Gunnar Lindström left the Nobel Institute for Physics in 1954 to lead a technical division at SAAB, never realizing the historical significance of his work with Erik Odeblad in biomedical NMR and MRI. Lindström had a remarkable career in both academia (becoming a docent of nuclear physics and later a professor of electronic metrology at KTH in Stockholm) and industry (working with electronics and computer design, and nuclear power plant management). In particular, Lindström had a long career at SAAB, retired in 1974 as the Vice President of Saab-Scania, and was counted as the DataSaab’s founder. There is actually a short movie online ⁹ of Gunnar Lindström describing the development of computers, in Swedish, of course.

Erik Odeblad had an incredible career—some might argue, 2 careers in 1 life. He was a gynecologist and interested in reproductive biology and medicine throughout his entire medical career. At the same time, he was the professor of medical biophysics at the University of Umeå from 1966 to 1988. His passion in research was using NMR to study reproductive biology. One of the last searchable news on the Internet is about Odeblad receiving the 2012 European Magnetic Resonance Award. Figure 4 is a photo of Erik Odeblad during the award ceremony in 2012.

OPEN IN VIEWER

Figure 4.

Erik Odeblad during the European Magnetic Resonance Award ceremony in 2012.

In conclusion, it is quite certain that Odeblad and Lindström published the first biomedical study involving the use of NMR. Here, cartilage and a number of other biological tissues were examined for the first time using NMR. This conclusion is further supported by the credit given by Paul Lauterbur in his 2003 Nobel lecture, for his invention of MRI that earned him and Peter Mansfield the Nobel Prize in Physiology or Medicine.
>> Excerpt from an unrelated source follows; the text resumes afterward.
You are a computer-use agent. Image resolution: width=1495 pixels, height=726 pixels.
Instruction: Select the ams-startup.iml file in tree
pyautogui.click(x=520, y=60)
Lauterbur said, “In an early predecessor to MRI, …, and actual medical measurements were started when Erich Odeblad, a Swedish M.D., constructed apparatus and devised methods to study very small quantities of human secretions for medical purposes.” ¹⁰ Of course, more details could be further discovered in this historical journey, for example, how Erik Odeblad came to be convinced that this seemingly obscure physics phenomenon could be used for his medical research, how he came to know Gunnar Lindström and persuaded him to measure these biological samples using NMR, and what kind of working dynamics was in their first biomedical research using NMR.